The most northerly surviving British Pier and the last remaining in Yorkshire, the history of Saltburn Pier tells a remarkable tale of a man made structure defying the elements. Built in an exposed position and facing due north into the unforgiving North Sea, the pier in the little resort of Saltburn was commissioned by the Saltburn Pier Company in 1867. Designed by Mr J Anderson the pier was completed two years later, opening in May 1869.
Built to a length of 1,400ft (424m) Saltburn Pier consisted of iron trestles under a wooden deck. There was a steamer landing stage at the head and two circular kiosks, used as office accommodation at the entrance. The pier's first encounter with the wrath of nature was to come in 1874 and 1875 when the landing stage and part of Saltburn Pier itself were lost in violent storms. The pier re-opened in 1877 but by 1880 Saltburn Pier's once proud owners were looking to sell the structure.

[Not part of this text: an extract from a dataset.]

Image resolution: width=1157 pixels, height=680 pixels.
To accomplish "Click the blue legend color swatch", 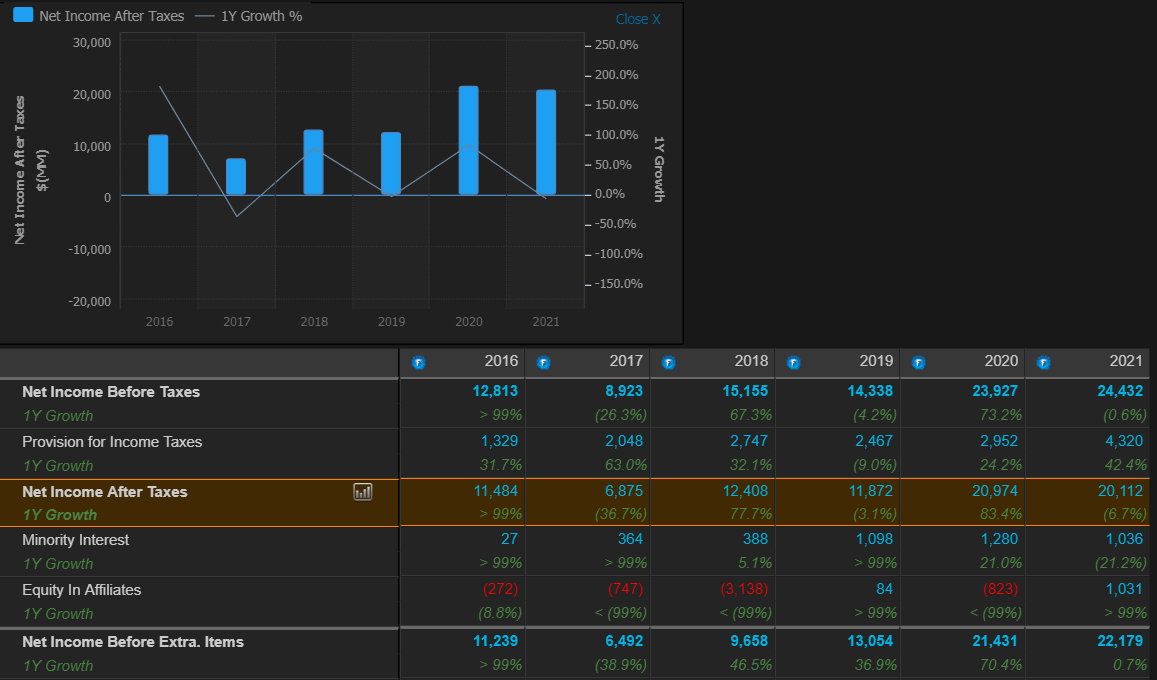I will tap(22, 14).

Under new ownership Saltburn Pier saw a revival in fortunes. It was restored to a length of 1,250ft (379m) and windshields, a bandstand, and refreshment rooms were added. The company also arranged for the repair of Saltburn Cliff Lift, allowing visitors much easier access to Saltburn Pier. Further storm damage occurred in 1900 to the pier-head, and in May 1924 the 'Ovenbeg' collided with the West Side of the structure ripping out a considerable amount of the deck. As the bandstand was now inaccessible a theatre was built at the shoreward end in 1925. The damage caused by the collision was finally repaired, five years later, in 1930.
Purchased by the local council in 1938, Saltburn Pier along with other East Coast piers was sectioned in 1940 for fear of German invasion. Re-built at a cost of £20,000 repair work commenced shortly after the cessation of hostilities in 1947, opening to the public in April 1952. The following year a severe gale badly twisted the whole structure necessitating repairs estimated at £23,000. These were to take a further five years to complete, but no sooner had Saltburn Pier reopened when two piles were lost at the seaward end costing a further £6,000 to replace. Worse was to follow in 1961 when some twenty piles were badly twisted in another exceptional storm.
The 1970s were going to prove no kinder in Saltburn Pier's turbulent history. In 1971, 1973 and 1974 piles were lost at the seaward end leaving the pier in a dangerous state. As emergency plans were being drawn up to save the pier, a severe gale on 29th October 1974 washed away the pier-head and left the remainder of the neck in a much weakened state. Finally, the local council had had enough and in 1975 they submitted an application to the Department of the Environment to have Saltburn Pier demolished.
Against the odds Saltburn Pier survived yet again when a public enquiry concluded that only the last thirteen trestles should be removed and the remainder of the structure should be restored. The pier, now reduced in length to 681ft (206m), was restored, reopening to the public on 29th June 1978 after a closure of five years. A new restaurant in the entrance building was opened the following year. Further restoration work was carried in the early 1990s when the entrance-building roof was renewed using Welsh Slate in keeping with its original appearance earlier in the century. With the new millenium, this Grade II listed pier underwent a major restoration programme to return it to its former glory. Work included stabilising the foundations, replacing the decaying steel beams with hardwood, and re-laying over 5 miles of decking. Saltburn Pier was officially re-opened to the public on 13th July 2001.